What Does the Bunny Have to Do With Easter?

Happy Easter Everyone,

Easter is synonymous with the risen Christ, spring and the Easter bunny.  All Christians go to church on Sunday to celebrate Jesus dying for our sins and rising on Easter to sit at the right hand of God. 

We all know this, but I bet you don't know about the Easter bunny.  There is nothing in the Bible about a long-eared, cotton-tailed Easter Bunny.  There's not a passage in the Bible about children painting eggs, hunting for eggs and getting baskets of scrumptious goodies either.  We all know real rabbits don't lay eggs, don't we.  Smile!

So what does the bunny have to do with Easter?  The rabbit has nothing to do with Easter.   Bunnies, eggs, Easter gifts and fluffy, yellow chicks all stem from pagan roots.  All of these things were incorporated into the celebration of Easter separately from the Christian tradition of honoring the day Jesus Christ rose from the dead.
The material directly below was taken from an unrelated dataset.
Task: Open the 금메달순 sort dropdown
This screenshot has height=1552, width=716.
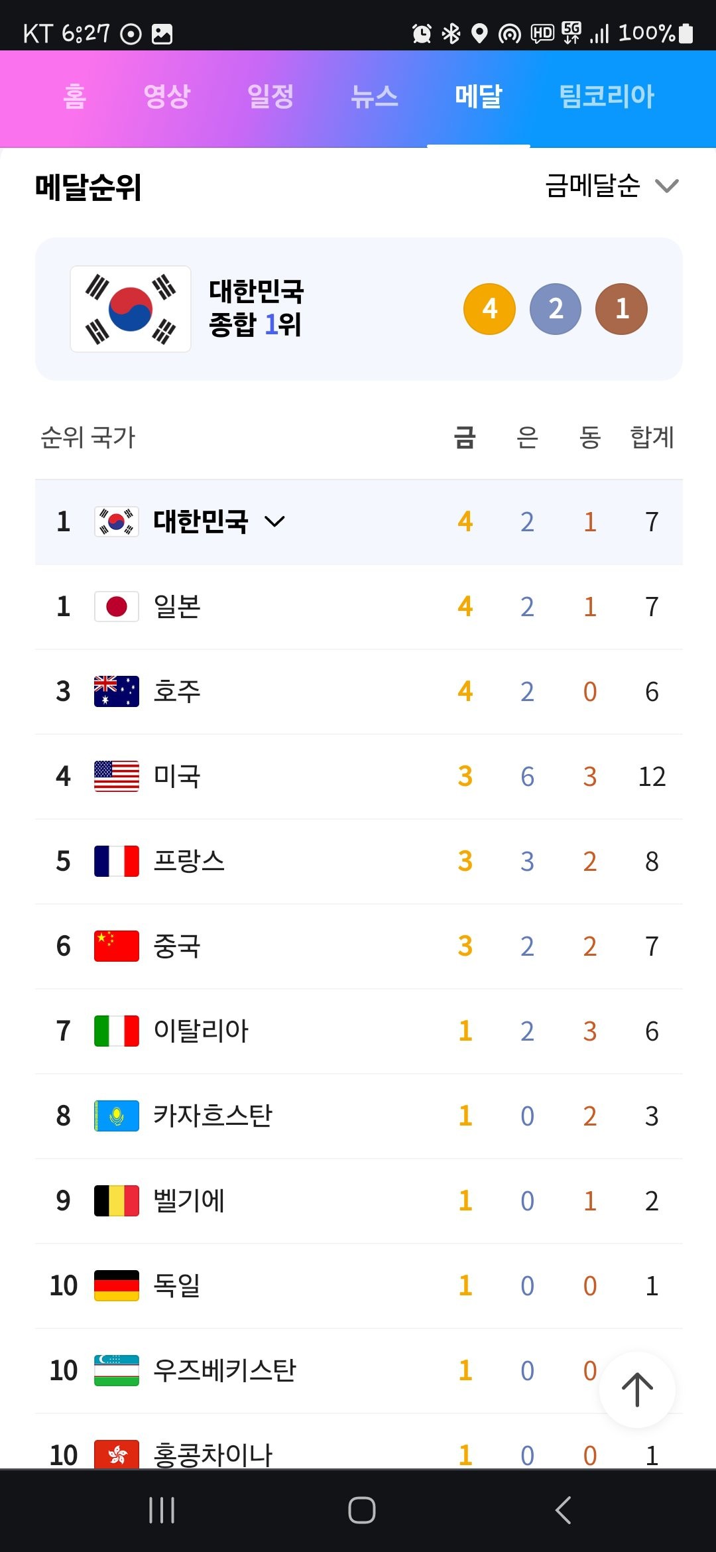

According to the University of Florida's Center for Children's Literature and Culture, the origin of the celebration - and the origin of the Easter Bunny - can be traced back to the 13th-century, pre-Christian Germany, when people worshiped several gods and goddesses.  The Teutonic deity Eostra was the goddess of spring and fertility.  Feasts were held in her honor on the Vernal Equinox.  Her symbol was the rabbit because of the animal's high reproduction rate.

The first Easter Bunny legend was documented in the 1500s.  By 1680, the first story about a rabbit laying eggs and hiding them in a garden was published.  These legends were brought to the United States in the 1700s, when German immigrants settled in Pennsylvania Dutch country, according to the Center for Children's Literature and Culture.

The tradition of making nests for the rabbit to lay its eggs in soon followed.  Eventually, nests became baskets and colorful eggs were swapped for candy, treats and other small gifts.  I'm wondering if Easter will become like Christmas; more and more gift oriented with ever bigger gifts.

Here are a couple traditions celebrated around the world:

"In Lancashire (England) on Easter eve boys and men have been in the habit of touring the towns and villages as 'Pace-eggers' begging for eggs before performing the 'Pace-Egging' or Pasch (i.e., Easter) play."

In Greece each person in a group bangs is red Easter Egg (not knowing that it is the symbol of the Goddess) against the eggs of all the others present in turn, saying, "Christ is risen,' and receives the reply 'He is risen indeed.'"

I think most people would be surprised that the word Easter goes all the way back to the Tower of Babel.  The origin begins not long after the biblical Flood.  For more information on this subject you can go to the sources below. 

Have a wonderful Sunday.  See you next week.

Sandy AKA Sandra K. Marshall   


K.T. Bishop said...

Great story about Easter!

Jennifer Faye said...

Interesting post! Thanks so much for sharing. Hope you have a wonderful Easter! :-)

Sandy said...

Thanks, K.T.

Thank you, Jennifer. It's an interesting subject.

Melissa Keir said...

What a great post! I always learn so much from your posts!

Sandy said...

Thank you, Melissa. So glad someone learns something from my posts. Smile!